TORONTO, July 10, 2025 – Once a week, throughout the Mohawk racing season, Woodbine will profile a horse who has had a life-changing impact on one of their closest connections.

This week, Canada’s 2020 Driver of the Year Bob McClure, and three-time O’Brien Award-winning trotter and 2019 Hambletonian champion Forbidden Trade.

McClure, the winner of more than 3,600 races, with $54 million in purse earnings, took a trip down memory lane with the horse who delivered a lifetime of good fortune on and off the track.

Forbidden Trade

Foaled: April 25, 2016

Sire: Kadabra (ON)

Dam: Pure Ivory

Wins-Seconds-Thirds: 26-9-9

Earnings: $2,387,275

Trainer: Luc Blais

Owner: Determination

Breeder: Steve Stewart

Forbidden Trade and driver Bob McClure winning an OSS Gold Super Final on October 12, 2019 (New Image Media)
Forbidden Trade and driver Bob McClure winning an OSS Gold Super Final on October 12, 2019 (New Image Media)

When you look back on the 2019 Hambletonian, what’s the first thought that comes to mind?

“Appreciation. A lot of appreciation for the horse himself and the people who were behind the horse.

“I appreciate Serge Godin giving me the opportunity. I appreciate Luc Blais having him at his very best on that day and appreciate the horse sticking his neck out. He won the toughness battle that day, that’s for sure.”

How would you describe his personality?

“He had a classy personality. They talk about being an old soul; he was that way at two. He was such a chill horse.

“And he was a robot to drive. He showed up in 2018, the same year I started for Determination, and he was two that year. I was at a stage in my career where I needed that. If he was a hard horse to handle, I didn’t have the experience to maybe get him in the right spots and have the success we did.

“But the fact that he could out-leave them – he could come from last, he’d sit, he’d move – the horse got tons of respect long before I had any on the track. At that point in my career, he needed to be that way for us to be successful.”

Can you liken him to a particular athlete? If so, who and why?

“Let’s go with Mark Messier. There wasn’t a lot of flash to him. He never did anything magnificent. He just did his job, and he did it very well.

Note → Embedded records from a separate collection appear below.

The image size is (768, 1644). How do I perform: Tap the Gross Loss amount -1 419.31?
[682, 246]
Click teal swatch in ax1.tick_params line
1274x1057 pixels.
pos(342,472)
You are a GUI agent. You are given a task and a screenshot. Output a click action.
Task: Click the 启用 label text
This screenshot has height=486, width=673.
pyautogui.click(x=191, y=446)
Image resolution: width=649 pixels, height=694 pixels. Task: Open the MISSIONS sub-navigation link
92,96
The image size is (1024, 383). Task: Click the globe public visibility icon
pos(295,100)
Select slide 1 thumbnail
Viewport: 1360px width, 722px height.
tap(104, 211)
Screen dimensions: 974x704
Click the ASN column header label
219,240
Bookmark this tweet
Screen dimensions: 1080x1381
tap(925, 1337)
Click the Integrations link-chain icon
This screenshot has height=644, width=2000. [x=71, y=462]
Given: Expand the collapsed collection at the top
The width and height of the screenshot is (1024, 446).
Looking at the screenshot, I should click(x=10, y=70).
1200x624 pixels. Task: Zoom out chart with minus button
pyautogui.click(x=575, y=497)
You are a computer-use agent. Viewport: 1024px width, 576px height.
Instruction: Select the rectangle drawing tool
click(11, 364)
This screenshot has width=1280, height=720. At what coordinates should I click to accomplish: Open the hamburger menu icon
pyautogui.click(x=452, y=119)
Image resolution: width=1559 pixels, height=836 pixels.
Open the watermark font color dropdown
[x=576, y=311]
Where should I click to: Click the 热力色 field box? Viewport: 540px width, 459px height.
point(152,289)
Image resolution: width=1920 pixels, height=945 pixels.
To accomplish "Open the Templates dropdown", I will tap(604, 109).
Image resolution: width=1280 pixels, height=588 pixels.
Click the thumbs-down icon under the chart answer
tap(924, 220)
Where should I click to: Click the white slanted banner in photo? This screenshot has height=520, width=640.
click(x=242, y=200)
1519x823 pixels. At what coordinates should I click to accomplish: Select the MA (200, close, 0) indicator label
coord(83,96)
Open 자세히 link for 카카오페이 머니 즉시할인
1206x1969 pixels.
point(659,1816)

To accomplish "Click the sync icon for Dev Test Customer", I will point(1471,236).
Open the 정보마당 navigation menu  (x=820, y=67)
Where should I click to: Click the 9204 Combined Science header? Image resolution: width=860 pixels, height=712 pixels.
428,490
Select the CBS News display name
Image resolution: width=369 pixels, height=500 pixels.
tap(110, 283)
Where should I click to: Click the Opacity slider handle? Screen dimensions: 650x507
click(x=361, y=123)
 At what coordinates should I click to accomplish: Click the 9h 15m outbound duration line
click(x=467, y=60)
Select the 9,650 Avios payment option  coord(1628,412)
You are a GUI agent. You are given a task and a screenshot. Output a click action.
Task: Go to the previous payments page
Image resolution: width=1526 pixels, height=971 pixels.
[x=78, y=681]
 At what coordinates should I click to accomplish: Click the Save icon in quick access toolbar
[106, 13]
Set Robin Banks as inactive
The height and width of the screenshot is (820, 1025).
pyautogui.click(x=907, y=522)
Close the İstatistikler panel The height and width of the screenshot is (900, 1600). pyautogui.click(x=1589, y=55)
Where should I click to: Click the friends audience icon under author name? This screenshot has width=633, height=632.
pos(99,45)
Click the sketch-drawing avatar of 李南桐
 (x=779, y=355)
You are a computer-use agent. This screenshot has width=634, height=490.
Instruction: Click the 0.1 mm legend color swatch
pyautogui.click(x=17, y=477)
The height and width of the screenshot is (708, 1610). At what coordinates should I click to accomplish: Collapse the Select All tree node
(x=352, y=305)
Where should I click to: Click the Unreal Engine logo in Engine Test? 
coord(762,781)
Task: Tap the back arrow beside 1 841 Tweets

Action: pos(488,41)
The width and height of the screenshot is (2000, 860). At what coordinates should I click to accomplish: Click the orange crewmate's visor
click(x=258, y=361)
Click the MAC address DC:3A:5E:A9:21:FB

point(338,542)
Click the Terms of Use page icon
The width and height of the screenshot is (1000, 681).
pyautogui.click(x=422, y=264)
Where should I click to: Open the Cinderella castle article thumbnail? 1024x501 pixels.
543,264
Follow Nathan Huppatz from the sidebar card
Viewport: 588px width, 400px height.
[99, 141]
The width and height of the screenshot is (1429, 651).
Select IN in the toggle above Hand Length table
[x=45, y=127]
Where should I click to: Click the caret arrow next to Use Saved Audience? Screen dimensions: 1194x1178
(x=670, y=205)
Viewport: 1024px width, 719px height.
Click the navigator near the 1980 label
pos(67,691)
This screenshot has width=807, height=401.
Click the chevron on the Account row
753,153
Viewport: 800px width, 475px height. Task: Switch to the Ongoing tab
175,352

“A lot of the time, he was such a handy horse. He didn’t have to do anything astounding. He was easy to put into a spot that made things easier for me and him.

“There wasn’t a lot of flash and dash with him. There was just an extremely classy horse that did everything right.”

Three words to describe him?

“Classy. Tough. Sweetheart.”

How has he changed your life?

“The year where I won the Hambo [2019] gave me enough money to buy my farm, where myself, my wife and two kids live. If I hadn’t had that horse, I might not have had a year like that – one that translated into bigger years and set me up to put my family into as good a place as I’ve got them in now.

“I owe a lot to that horse, and I’ll never forget him.”